_Problem to solve_
Swap "Screen dimensions" for "Display size" everywhere in the data below and give the lines again, otherwise unchanged.

Pointing data for text and elements
++++++++++
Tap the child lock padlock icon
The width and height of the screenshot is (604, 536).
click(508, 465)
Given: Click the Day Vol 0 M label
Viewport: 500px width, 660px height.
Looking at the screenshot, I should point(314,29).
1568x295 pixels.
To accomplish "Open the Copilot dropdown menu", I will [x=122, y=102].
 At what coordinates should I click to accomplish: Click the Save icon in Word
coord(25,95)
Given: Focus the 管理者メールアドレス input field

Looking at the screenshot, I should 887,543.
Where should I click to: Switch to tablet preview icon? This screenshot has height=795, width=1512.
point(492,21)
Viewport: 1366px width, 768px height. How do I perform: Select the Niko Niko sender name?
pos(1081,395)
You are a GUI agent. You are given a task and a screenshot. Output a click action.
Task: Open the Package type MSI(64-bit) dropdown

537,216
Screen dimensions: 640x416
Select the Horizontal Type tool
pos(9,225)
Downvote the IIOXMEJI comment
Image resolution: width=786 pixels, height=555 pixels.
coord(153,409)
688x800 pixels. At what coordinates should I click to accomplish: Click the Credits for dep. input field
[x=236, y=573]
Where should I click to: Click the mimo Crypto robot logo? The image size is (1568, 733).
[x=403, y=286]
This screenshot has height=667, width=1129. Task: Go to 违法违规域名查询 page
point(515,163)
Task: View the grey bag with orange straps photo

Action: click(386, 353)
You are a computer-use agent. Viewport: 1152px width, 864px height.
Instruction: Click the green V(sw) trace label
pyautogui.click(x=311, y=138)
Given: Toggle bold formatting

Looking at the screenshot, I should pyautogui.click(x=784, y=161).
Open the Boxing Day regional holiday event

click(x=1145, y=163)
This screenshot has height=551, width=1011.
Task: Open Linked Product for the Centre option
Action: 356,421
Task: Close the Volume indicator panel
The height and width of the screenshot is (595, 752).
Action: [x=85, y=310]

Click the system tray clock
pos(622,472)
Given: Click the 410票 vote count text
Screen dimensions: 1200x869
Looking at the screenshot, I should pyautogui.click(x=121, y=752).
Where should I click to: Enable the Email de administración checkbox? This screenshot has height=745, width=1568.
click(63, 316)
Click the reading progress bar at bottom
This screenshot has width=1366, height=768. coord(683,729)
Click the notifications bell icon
++++++++++
_Task solution_
Tap the child lock padlock icon
The width and height of the screenshot is (604, 536).
click(508, 465)
Given: Click the Day Vol 0 M label
Viewport: 500px width, 660px height.
Looking at the screenshot, I should point(314,29).
1568x295 pixels.
To accomplish "Open the Copilot dropdown menu", I will [x=122, y=102].
 At what coordinates should I click to accomplish: Click the Save icon in Word
coord(25,95)
Given: Focus the 管理者メールアドレス input field

Looking at the screenshot, I should 887,543.
Where should I click to: Switch to tablet preview icon? This screenshot has height=795, width=1512.
point(492,21)
Viewport: 1366px width, 768px height. How do I perform: Select the Niko Niko sender name?
pos(1081,395)
You are a GUI agent. You are given a task and a screenshot. Output a click action.
Task: Open the Package type MSI(64-bit) dropdown

537,216
Display size: 640x416
Select the Horizontal Type tool
pos(9,225)
Downvote the IIOXMEJI comment
Image resolution: width=786 pixels, height=555 pixels.
coord(153,409)
688x800 pixels. At what coordinates should I click to accomplish: Click the Credits for dep. input field
[x=236, y=573]
Where should I click to: Click the mimo Crypto robot logo? The image size is (1568, 733).
[x=403, y=286]
This screenshot has height=667, width=1129. Task: Go to 违法违规域名查询 page
point(515,163)
Task: View the grey bag with orange straps photo

Action: click(386, 353)
You are a computer-use agent. Viewport: 1152px width, 864px height.
Instruction: Click the green V(sw) trace label
pyautogui.click(x=311, y=138)
Given: Toggle bold formatting

Looking at the screenshot, I should pyautogui.click(x=784, y=161).
Open the Boxing Day regional holiday event

click(x=1145, y=163)
This screenshot has height=551, width=1011.
Task: Open Linked Product for the Centre option
Action: 356,421
Task: Close the Volume indicator panel
The height and width of the screenshot is (595, 752).
Action: [x=85, y=310]

Click the system tray clock
pos(622,472)
Given: Click the 410票 vote count text
Display size: 1200x869
Looking at the screenshot, I should pyautogui.click(x=121, y=752).
Where should I click to: Enable the Email de administración checkbox? This screenshot has height=745, width=1568.
click(63, 316)
Click the reading progress bar at bottom
This screenshot has width=1366, height=768. coord(683,729)
Click the notifications bell icon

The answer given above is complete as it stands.